↓

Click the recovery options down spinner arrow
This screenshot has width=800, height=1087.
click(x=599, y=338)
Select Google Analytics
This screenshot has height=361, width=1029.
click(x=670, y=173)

↑

=== TASK TO CARRY OUT ===
Set down each entry exactly, leaving none out.

=== RESULT OF THE EXERCISE ===
Click the recovery options down spinner arrow
This screenshot has width=800, height=1087.
click(x=599, y=338)
Select Google Analytics
This screenshot has height=361, width=1029.
click(x=670, y=173)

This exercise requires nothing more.